**REQUIREMENT**
In the passage on L-dopa and Tau phosphorylation, which organ outside the brain showed increased demethylated PP2A after L-dopa?

**GIVEN PASSAGE**
# # # # # # #

Acute administration of L-DOPA induces changes in methylation metabolites, reduced protein phosphatase 2A methylation, and hyperphosphorylation of Tau protein in mouse brain.

Folate deficiency and hypomethylation have been implicated in a number of age-related neurodegenerative disorders including dementia and Parkinson's disease (PD). Levodopa (L-dopa) therapy in PD patients has been shown to cause an increase in plasma total homocysteine as well as depleting cellular concentrations of the methyl donor, S-adenosylmethionine (SAM), and increasing the demethylated product S-adenosylhomocysteine (SAH). Modulation of the cellular SAM/SAH ratio can influence activity of methyltransferase enzymes, including leucine carboxyl methyltransferase that specifically methylates Ser/Thr protein phosphatase 2A (PP2A), a major Tau phosphatase. Here we show in human SH-SY5Y cells, in dopaminergic neurons, and in wild-type mice that l-dopa results in a reduced SAM/SAH ratio that is associated with hypomethylation of PP2A and increased phosphorylation of Tau (p-Tau) at the Alzheimer's disease-like PHF-1 phospho-epitope. The effect of L-dopa on PP2A and p-Tau was exacerbated in cells exposed to folate deficiency. In the folate-deficient mouse model, L-dopa resulted in a marked depletion of SAM and an increase in SAH in various brain regions with parallel downregulation of PP2A methylation and increased Tau phosphorylation. L-Dopa also enhanced demethylated PP2A amounts in the liver. These findings reveal a novel mechanism involving methylation-dependent pathways in L-dopa induces PP2A hypomethylation and increases Tau phosphorylation, which may be potentially detrimental to neuronal cells.

# # # # # # #

**RAW DATA**
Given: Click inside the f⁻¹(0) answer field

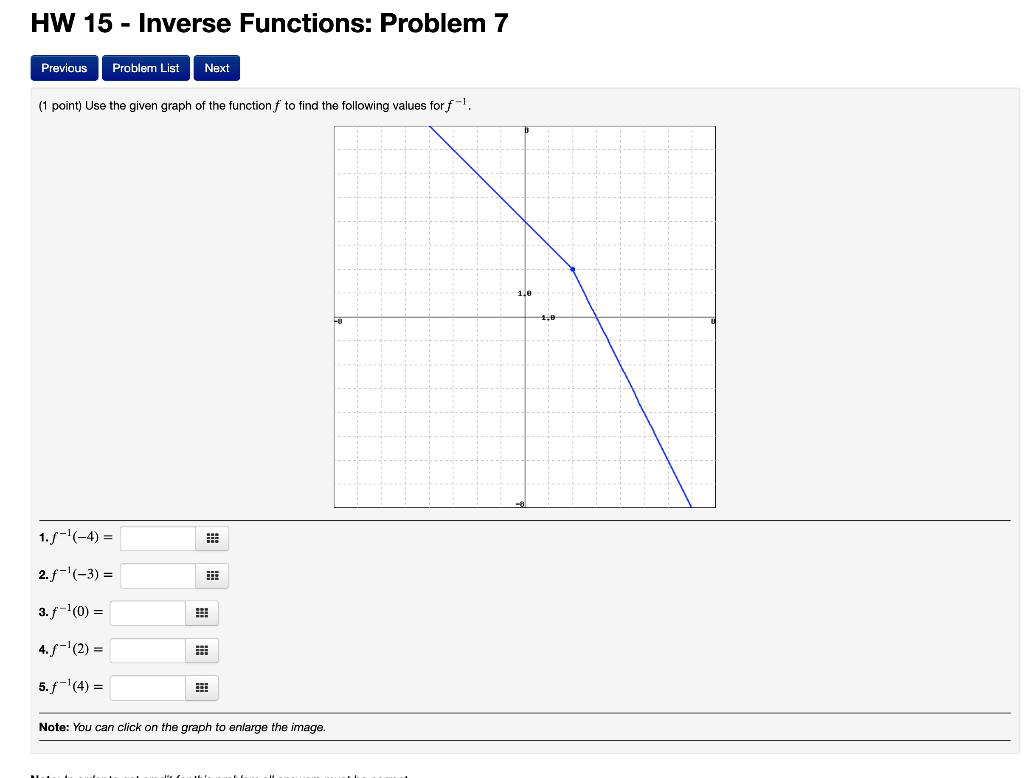Looking at the screenshot, I should (148, 613).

# # # # # # #

**YOUR RESPONSE**
The liver.